There are over 2.5 million breast cancer survivors in the United States today. Women treated for breast cancer face an increased lifetime risk of developing lymphedema. Past research confirms that women are not always fully informed about their individual risk of developing lymphedema. Some health care providers argue that detailed information about lymphedema may lead to increased stress and anxiety; however, many individuals want information to make fully informed decisions about treatment and feel empowered over the disease process.

Objectives:

To investigate the informational needs of breast cancer survivors related to lymphedema and determine the preferred timing and delivery of information.

Methods:

A cross-sectional, descriptive study design was used to answer the research questions.
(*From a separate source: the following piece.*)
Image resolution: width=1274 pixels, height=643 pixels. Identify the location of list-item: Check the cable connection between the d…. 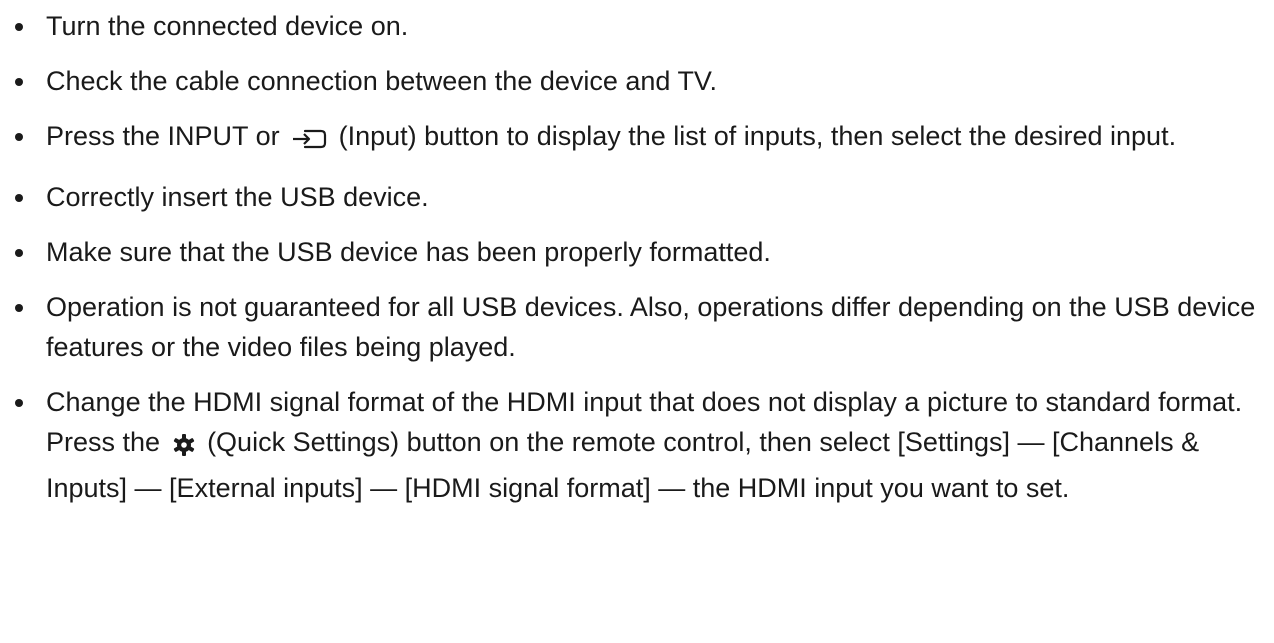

Between January and March 2013, 35 breast cancer patients at a cancer treatment center in Goodyear, Arizona voluntarily completed a self-administered, paper and pencil survey.

Results:

The majority of the women were Caucasian, married, and over age 40. Nearly all (n = 34) had computer and internet access. An overwhelming majority of the respondents classified the importance of having lymphedema information as very high. The preferred information delivery method was 1:1 private sessions. Website and on-line tools were the least popular choices.

Limitations:

Small sample size and limited ability to generalize results.

Conclusions:

Female breast cancer patients have high needs for detailed information related to lymphedema. Private sessions are the preferred delivery method, but the preferred time to receive information is variable.